Bab 10-D

1 0 0
                                    


"Apa?"

Aku baru sadar bahwa hari yang dimaksud Rosy adalah malam pertama aku terjebak di kamar Adrian. Oh, aku belum sempat memberi tahu Rosy apa pun saat aku kembali ke rumah besar, disibukkan dengan Adrian dan Emily.

"Aku sudah mencarimu sejak saat itu... tetapi ada kekuatan besar yang menghalangiku untuk mendekat. Kupikir aku telah kehilanganmu selamanya."

Matanya yang biasanya cerah dan berbinar kini redup. Aku lupa bagaimana dia selalu membawa senjata yang lebih besar dari dirinya dan melompat- lompat dengan riang. Aku tidak menyadari betapa terpengaruhnya dia, dan aku merasa sangat menyesal telah melupakannya selama bulan yang kacau ini. Dia pasti sangat terkejut, sementara aku telah melupakan semuanya.

"Aku sedang dalam perjalanan untuk mencarimu. Kau memanggilku untuk meminta bantuan... tetapi aku terlalu takut untuk pergi. Orang itu telah merenggut ratusan nyawa di sana. Bahkan dari kejauhan, auranya begitu kuat sehingga terasa seperti punggungku diiris oleh pisau. Saat aku sampai di sana, semua jejak telah terhapus bersih. Biasanya, iblis tidak dapat memiliki kekuatan seperti itu, tetapi orang itu..."

Rosy terdiam, terengah-engah sedikit, seakan mengingat saat itu.

"Aku tidak dapat menemukanmu bahkan di rumah besar. Orang itu telah menyembunyikanmu dengan sangat baik. Semua ingatan tentangmu telah terhapus. Aku yakin kau telah mati. Karena aku. Pasti karena aku. Aku tidak datang tepat waktu."

Bahunya yang ramping bergetar.

"Saya tidak bisa datang. Saya berjanji untuk membantu, tetapi saya terlalu takut untuk pergi."

Sebelum aku sempat menghentikannya, air mataku mulai mengalir. Rosy menangis... Aku hanya ingin mengatakan bahwa aku senang melihatnya lagi, untuk berterima kasih padanya karena telah datang hari ini, tetapi sekarang hatiku terasa seberat batu yang direndam dalam air.

Rosy tampak lebih terkejut dari yang kukira, dan aku merasa sangat bersalah karena telah melupakan kejadian sebulan yang lalu. Aku tahu dia menyukaiku, tetapi aku tidak pernah membayangkan dia telah mencariku selama ini.

"Karena aku tidak bisa menepati janjiku, Unnie..."

"Tidak, Rosy! Aku tidak terjebak di sana karena kamu tidak datang. Tidak terjadi apa-apa di kuil juga. Lihat, aku baik-baik saja sekarang, kan? Tidak perlu menyalahkan dirimu sendiri, jadi jangan menangis. Oke? Aku selalu berterima kasih atas bantuanmu."

"Be... benarkah?"

Matanya yang merah tua berkilauan seperti batu rubi karena air mata. Aku mengangguk dengan penuh semangat.

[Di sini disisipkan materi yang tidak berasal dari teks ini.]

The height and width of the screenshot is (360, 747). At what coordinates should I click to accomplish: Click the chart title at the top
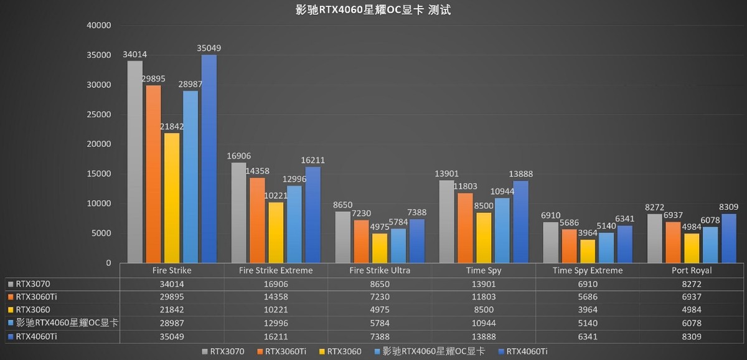[x=373, y=10]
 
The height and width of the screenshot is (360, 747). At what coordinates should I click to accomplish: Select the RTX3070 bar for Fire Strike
[x=135, y=162]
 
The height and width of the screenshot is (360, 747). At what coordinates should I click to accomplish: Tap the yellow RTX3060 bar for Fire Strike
[x=172, y=198]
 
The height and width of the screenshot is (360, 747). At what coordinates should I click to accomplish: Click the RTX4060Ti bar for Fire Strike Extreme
[x=313, y=215]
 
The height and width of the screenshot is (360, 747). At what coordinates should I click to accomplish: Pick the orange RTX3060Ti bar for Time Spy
[x=465, y=228]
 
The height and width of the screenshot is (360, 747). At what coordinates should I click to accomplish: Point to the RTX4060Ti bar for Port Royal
[x=729, y=239]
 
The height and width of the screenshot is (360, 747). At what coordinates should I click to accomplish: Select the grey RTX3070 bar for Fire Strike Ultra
[x=343, y=237]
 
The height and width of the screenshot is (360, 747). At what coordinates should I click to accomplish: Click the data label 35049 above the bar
[x=209, y=48]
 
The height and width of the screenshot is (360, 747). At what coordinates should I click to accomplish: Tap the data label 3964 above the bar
[x=588, y=233]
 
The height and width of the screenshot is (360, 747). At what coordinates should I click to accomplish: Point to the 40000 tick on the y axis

"Tentu saja! Bahkan jika sesuatu terjadi padaku, aku tidak akan menyalahkanmu. Sebaliknya, aku minta maaf karena memanggilmu ke tempat yang berbahaya seperti ini."

"..."

Dia bilang punggungnya terasa seperti disayat pisau. Meskipun dia sangat takut, dia datang ke kuil untuk mencariku. Dia sudah mencariku selama sebulan, merasa bersalah seolah-olah itu salahnya. Aku tidak percaya itu hanya karena tingkat kasih sayangnya yang terukur.

"Maafkan aku, Rosy."

Permintaan maaf ini bukan hanya untuk Rosy tetapi juga untuk semua orang lainnya.

Ketika pertama kali tiba di dunia ini, saya memperlakukan semua orang dan benda sebagai data belaka. Saya menganggap mereka sebagai piksel yang berbentuk seperti orang, yang mengeluarkan kalimat yang disisipkan oleh para perencana, bergerak sesuai dengan skenario. Saya percaya perasaan, emosi, kesukaan, dan bahkan kehidupan mereka hanyalah sesuatu yang telah diprogram, sesuatu yang dapat diatur ulang jika hilang.